This demo is a more advanced version of the basic demo that is detailed in this article.
Features:
- Fully automated document ingestion pipeline, with two custom ingestion methods: Red Hat public documentation and generic document using Docling.
- Multiple models support, including running them in parallel to highlight differences in content and speed.
- Multi language support on the UI, the audio, and the generated answers.
- Patternfly 6 based UI, using the Chatbot component.
All the documents are ingested and stored in a Milvus database, using different elements and techniques described below.
The public Red Hat documentation is ingested using a custom parser and splitter. The goal is to get the most targeted and precise information as possible, removing all unnecessary information that would be extracted with a "non-content-aware process", like tables of contents, disclaimers, references links,... Although sometimes useful or even necessary when accessing or reading the document, they don't bring anything from a context retrieval perspective in a RAG solution.

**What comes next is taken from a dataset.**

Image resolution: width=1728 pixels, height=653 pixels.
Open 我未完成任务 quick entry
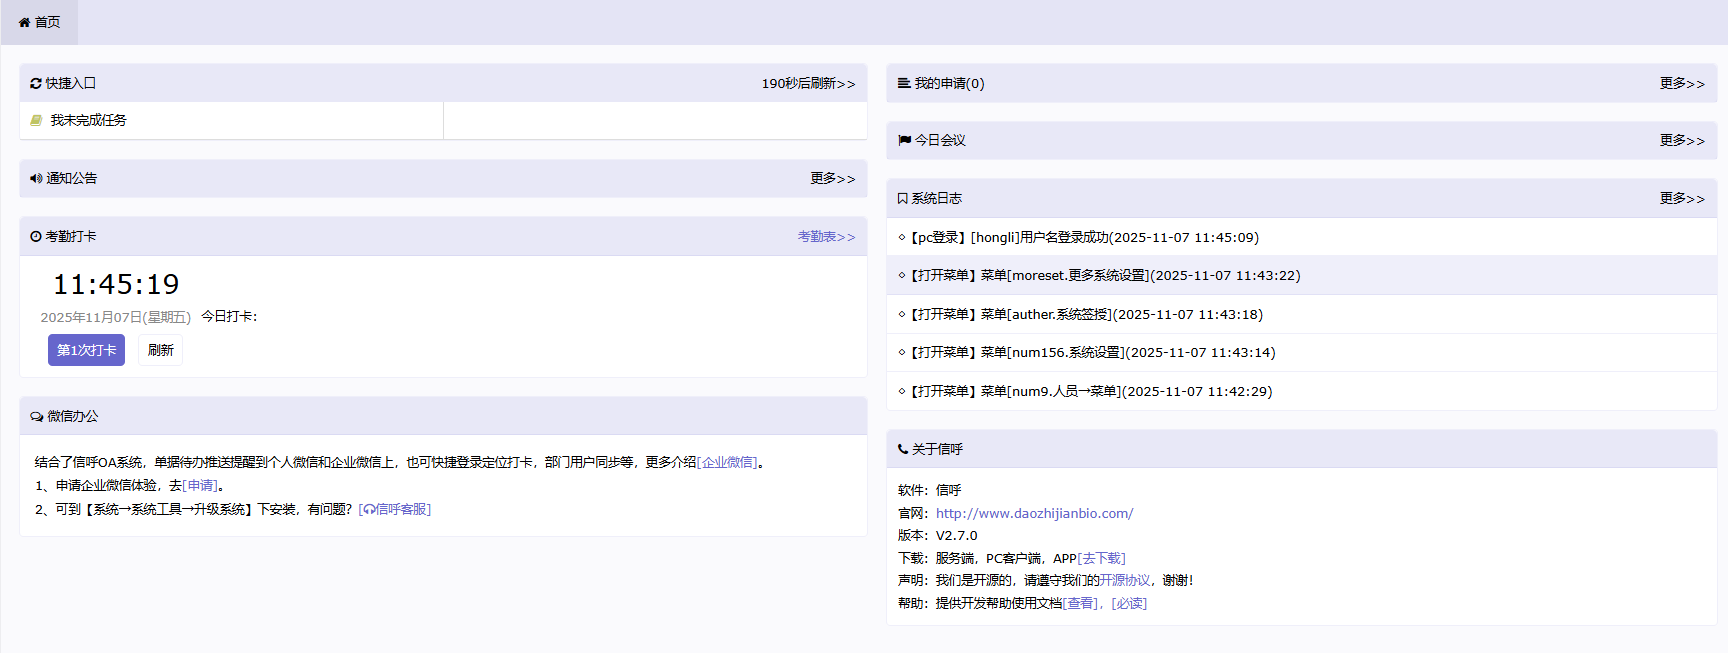tap(88, 120)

More details and examples about this document parsing can be found in the rh-doc-splits-generation folder.
Another parser uses Docling to extract information from documents accessible through a public URL. They can be web pages, PDFs, etc.
This implementation uses a remote Docling service API, powered by Docling Serve, to perform the extraction.
To make it easier to manage the documentation elements that will be ingested, the collections folder holds their definition. They are simple JSON files indicating for each collection and version the documents sources and the ingestion mechanism to use (Red Hat doc ingester or docling). Documents that are common across different versions of a specific collection can also be added.
For each collection and version, a flag indicates whether it should be added, updated, or removed (see more details in the products-documentation-ingestion folder).
Whenever a change is merged into the main branch of this folder, a pipeline defined in tekton is triggered on the OpenShift cluster where the application is deployed. This pipeline handles creating, updating, or removing collections as needed.
The app backend is a simple FastAPI application that handles all the communications with the models servers, the vector database and the client.
The configuration is set in a single config.json file, which makes it easier to be kept in a Secret mounted at runtime for the deployment on OpenShift.
This is a Patternfly 6 application, connected to the backend through Websocket to receive and display the content streamed by the backend.
-
The application container image is available at https://quay.io/repository/rh-aiservices-bu/rh-kb-chat.
-
Deployment files examples are available in the Deployment folder.
-
An example configuration file for accessing the models and vector database is available here. Once modified with your own values, it must be created as a Secret with:
oc create secret generic kb-chatbot --from-file=config.json
-
To display the username at the top-right corner of the application and in chat messages, OAuth protection must be enabled via a sidecar container.